That’s it, you’re looking at it. I cut it out from some light cotton/lycra jersey in my stash, and proceeded to scratch my head over the instructions. (I don’t envy the people who had to write up the guide sheet at Vogue.)
In lieu of top-stitching the edges (but leaving them raw, as called for in the pattern), I used a kind of 50s-looking Greek Key decorative stitch to finish the edges with a little stretch.
After a number of twists and turns, and more head-scratching, I ended up marking the center front, left and right sides etc. with chalk so I could figure it all out.
Lo and behold, the pinwheel became a nice summer top with a twist!
It only took a few hours start to finish, which has got to be a new record for me. Here’s the play-by-play on Pattern Review.
Then I decided to go for a Miyake skirt, from Vogue 2437. (Alas, I don’t have a photo of the pattern at present, but if you go to my review on Pattern Review Vogue 2437, it should turn up.)
This skirt is also cut from one pattern piece, and here I’m using Eileen Fisher rayon ponte, which has a nice drape.
Just a big rectangle-ish piece, right? Not so fast. There are so many weird darts and closures that I used white tracing paper and a tracing wheel to mark them, followed by chalk.
See what I mean? Yes, those are overlapping darts.
The only closures on this skirt are two rows of snap tape. The idea is that you can snap it how you want to give it variations in the drape. I had some brass snap tape from Paris that did the trick.
Upon giving the skirt a test drive, though, I discovered that the snap tape did not have enough hold for my middle-aged behind, so I added a giant snap at the top.
It’s a hard to photograph, but it’s a really fun design. I used Steam-a-Seam Lite 2 to secure the edges and snap tape before top-stitching, which helped a lot.
Here’s one way that I “styled” the two pieces for the contest.
(You may recall that I made that quilted Chanel bag “homage” last year, and the info on that is in this post.)

Items from a data source
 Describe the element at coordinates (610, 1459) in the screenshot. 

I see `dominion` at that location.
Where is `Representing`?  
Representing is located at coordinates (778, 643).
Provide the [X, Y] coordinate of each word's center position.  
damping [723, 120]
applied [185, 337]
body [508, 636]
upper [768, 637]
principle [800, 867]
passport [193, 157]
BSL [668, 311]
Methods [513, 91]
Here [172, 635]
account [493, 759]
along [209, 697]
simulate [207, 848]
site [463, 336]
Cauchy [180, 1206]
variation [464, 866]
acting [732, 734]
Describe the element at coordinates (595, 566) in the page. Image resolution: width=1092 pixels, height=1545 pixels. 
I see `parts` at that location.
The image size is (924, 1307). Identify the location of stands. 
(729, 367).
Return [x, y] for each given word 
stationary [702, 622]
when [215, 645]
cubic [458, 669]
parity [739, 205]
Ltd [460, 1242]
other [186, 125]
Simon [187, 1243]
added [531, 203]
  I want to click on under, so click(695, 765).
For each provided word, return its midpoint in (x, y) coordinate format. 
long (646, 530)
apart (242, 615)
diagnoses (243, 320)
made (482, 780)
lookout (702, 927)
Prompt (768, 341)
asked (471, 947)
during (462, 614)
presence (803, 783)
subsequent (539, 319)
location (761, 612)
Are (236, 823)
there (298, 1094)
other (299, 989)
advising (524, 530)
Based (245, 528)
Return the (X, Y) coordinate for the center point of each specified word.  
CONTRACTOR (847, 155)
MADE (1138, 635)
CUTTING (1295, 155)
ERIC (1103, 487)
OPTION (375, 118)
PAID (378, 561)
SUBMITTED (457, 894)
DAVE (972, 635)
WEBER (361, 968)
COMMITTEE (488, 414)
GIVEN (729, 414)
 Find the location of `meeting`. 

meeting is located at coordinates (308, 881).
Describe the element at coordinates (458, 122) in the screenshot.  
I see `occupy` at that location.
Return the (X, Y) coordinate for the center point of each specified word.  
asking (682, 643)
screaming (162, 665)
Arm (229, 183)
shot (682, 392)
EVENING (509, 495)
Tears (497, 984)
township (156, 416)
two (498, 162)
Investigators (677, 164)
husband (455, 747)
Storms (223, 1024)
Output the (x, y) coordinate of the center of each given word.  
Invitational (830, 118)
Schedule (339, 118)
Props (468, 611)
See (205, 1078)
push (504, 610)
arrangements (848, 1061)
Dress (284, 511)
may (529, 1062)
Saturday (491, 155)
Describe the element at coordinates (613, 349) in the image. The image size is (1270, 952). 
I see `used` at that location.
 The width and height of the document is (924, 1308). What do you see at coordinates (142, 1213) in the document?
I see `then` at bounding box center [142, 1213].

** WORK TO DO **
1. In the sewing post, what fabric was the Miyake skirt cut from?
2. Decide whether each statement agrees with the sewing post, answering yes or no and quoting the words that decide it: (a) The top was finished in a few hours. (b) The skirt closes with a zipper and buttons. (c) The edges of the top were top-stitched.
3. Write the next part of the sewing post, picking up after its last sentence.

** THE REPLIES **
1. Eileen Fisher rayon ponte.

2.
(a) Yes: "It only took a few hours start to finish"
(b) No: "The only closures on this skirt are two rows of snap tape."
(c) No: "In lieu of top-stitching the edges"

3.
I really recommend the Miyake patterns from this era!
In other news, last June I announced that BERNINA of America was loaning me a B560 for a year, and, of course, my on-going love affair with my “Swiss Intern Karl” has been fodder for the tabloids ever since. I’m happy to let you know the good news that Karl has signed on for another couple of semesters here at JetSetSewing.com! Which is great because I don’t know what I would do without his fabulous feed and New Wave yodeling. My thanks again to Bernina of America for their generosity. Details can be found by clicking the “Bernina Collaboration” tab above.
Do you think Karl is sticking around because he’s jealous of this new member of the Jet Set Sewing team?
Well hello, sweet little Carline! Fresh off the Ebay assembly line. She’s gotta be 50-something, and yet this little Minimatic can still satin-stitch like a champ. (I did my research before I bid, because the cam gears on these girls can crack after all of this time. This one had an overhaul by a collector.) 25 pounds of fun in her own little suitcase!
Hope your sewing’s going well!
23 thoughts on “Susan Khalje on Making a French Jacket, Issey Miyake, and Kiss Me Karl”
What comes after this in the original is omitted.